Abstract

Low frequency variability in the tropical Atlantic is complex and hard to witness due to the weakness of this signal compared to the dominant seasonal one. TOPEX/Poseidon and Jason provide a new tool to enlighten these topics by offering more than 10 years of continuous altimetric series. In the tropical regions, due to the vanishing of the Coriolis parameter, uncertainties of a few centimeters in sea level can result in large errors on geostrophic velocity which will propagate rapidly over the entire basin. Accuracy is then a crucial problem for these areas. The ARAMIS program (Altimétrie sur un Rail Atlantique et Mesures In Situ) has been developed by the French Institut de Recherche pour le Développement (IRD) and Centre National d'Etudes Spatiales (CNES) organizations in order to get a long-term survey of temperature, salinity and pCO2 structures in the tropical Atlantic along a merchant ship line.
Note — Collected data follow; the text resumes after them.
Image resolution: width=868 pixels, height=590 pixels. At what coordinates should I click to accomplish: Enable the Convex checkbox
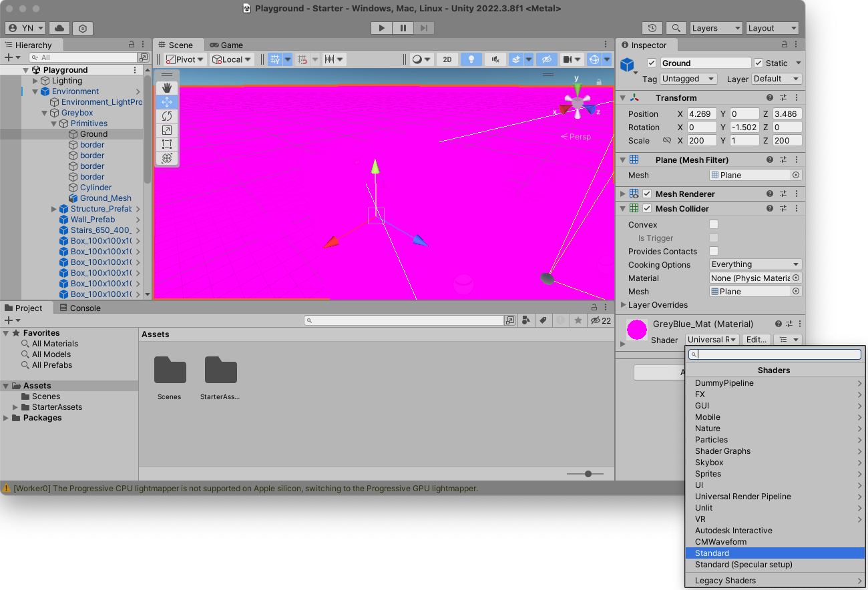[x=714, y=225]
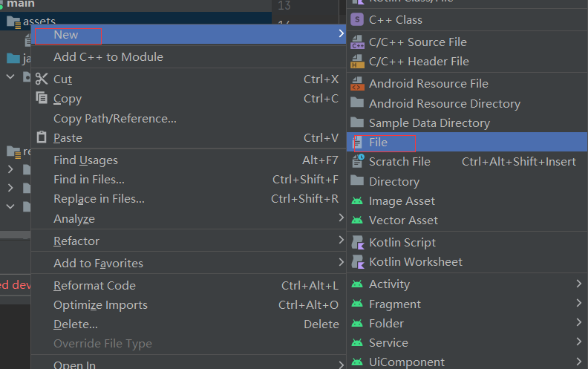Screen dimensions: 588x369
Task: Click Add C++ to Module
Action: coord(108,56)
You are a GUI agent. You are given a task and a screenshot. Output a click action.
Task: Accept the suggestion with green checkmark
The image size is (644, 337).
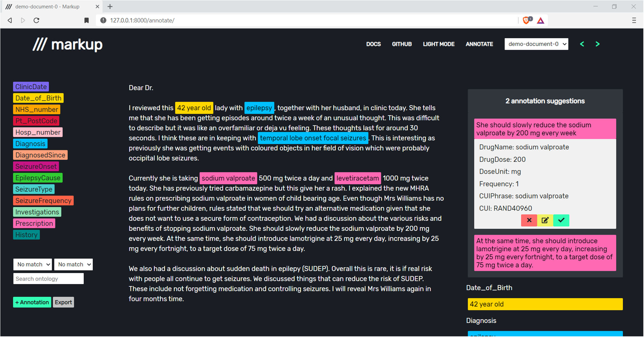tap(561, 220)
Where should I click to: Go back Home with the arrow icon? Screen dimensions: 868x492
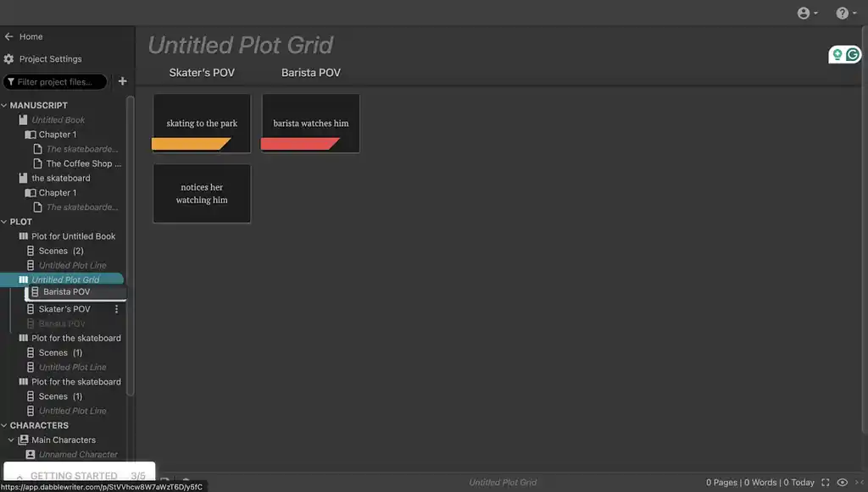coord(9,36)
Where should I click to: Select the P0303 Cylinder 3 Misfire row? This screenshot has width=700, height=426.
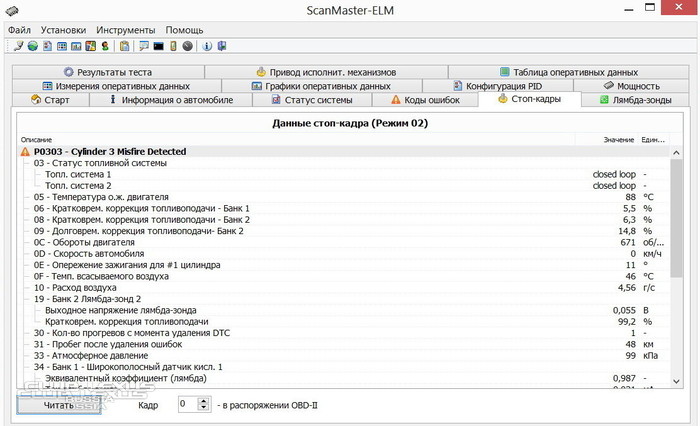point(110,151)
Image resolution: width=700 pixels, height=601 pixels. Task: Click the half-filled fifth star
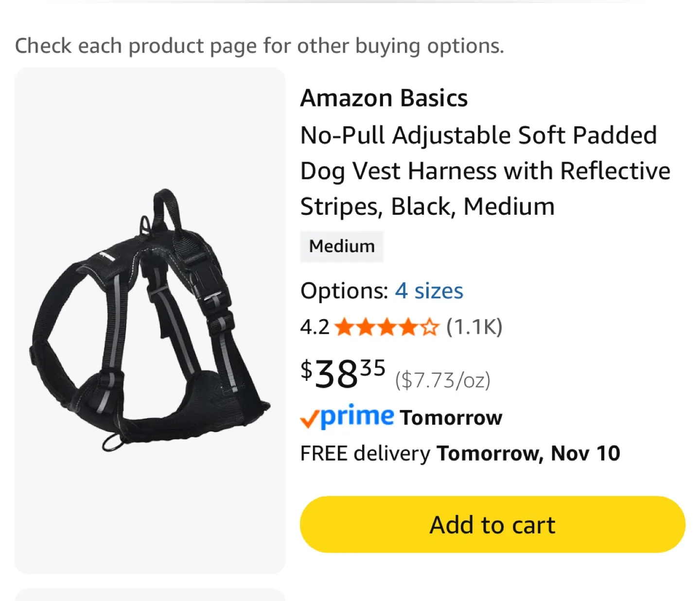point(429,327)
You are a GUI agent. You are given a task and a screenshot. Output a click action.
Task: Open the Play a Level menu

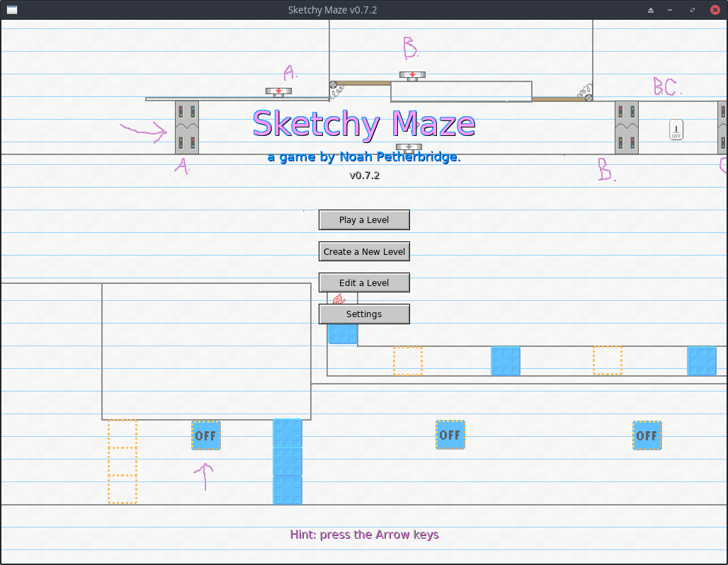click(364, 220)
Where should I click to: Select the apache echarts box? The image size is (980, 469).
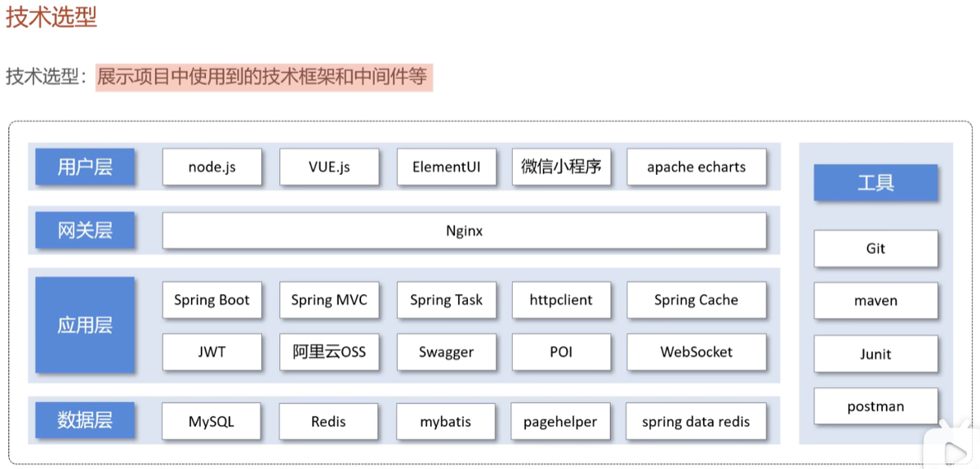[x=697, y=167]
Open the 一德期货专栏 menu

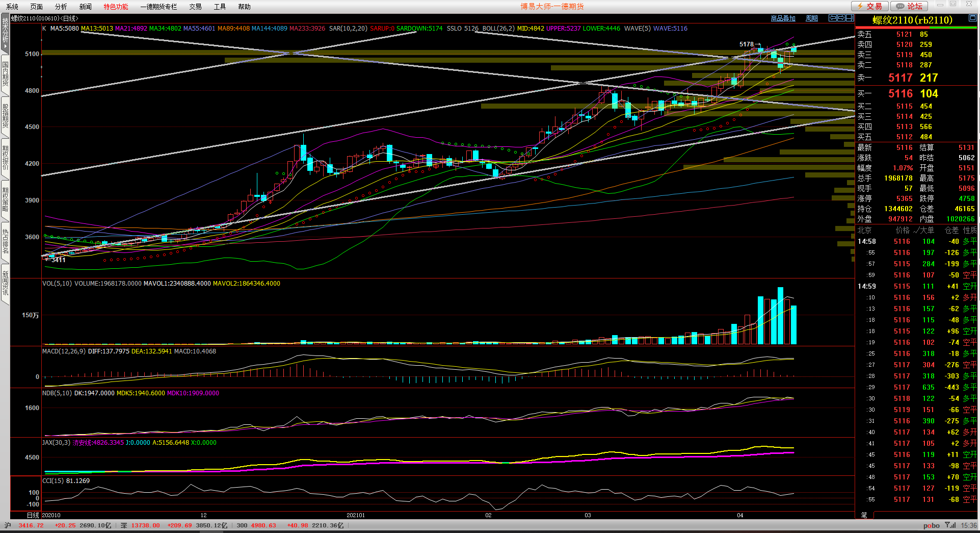tap(158, 7)
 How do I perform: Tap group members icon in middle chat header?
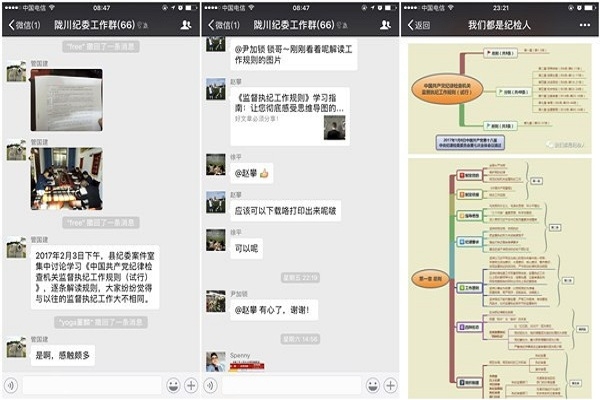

The first two ARAMIS cruises, in July 2002 and March 2003, were dedicated to Jason validation. The dynamical contrast between ARAMIS1 and ARAMIS2 is first analyzed here in agreement with seasonal variations of surface fluxes and wind forcing. Comparisons with TOPEX/Poseidon and JASON data are then presented in terms of sea level analysis. New geopotential models such as the Earth Gravitational Model 1996 (EGM96) that have become available with a resolution of undulations on the order of 50 km, are checked to get the absolute signal. Finally, the tropical Atlantic surface circulation characteristics are used to point out the agreements/discrepancies between all in situ/satellite products, as geostrophic current will emphasize the sea level results.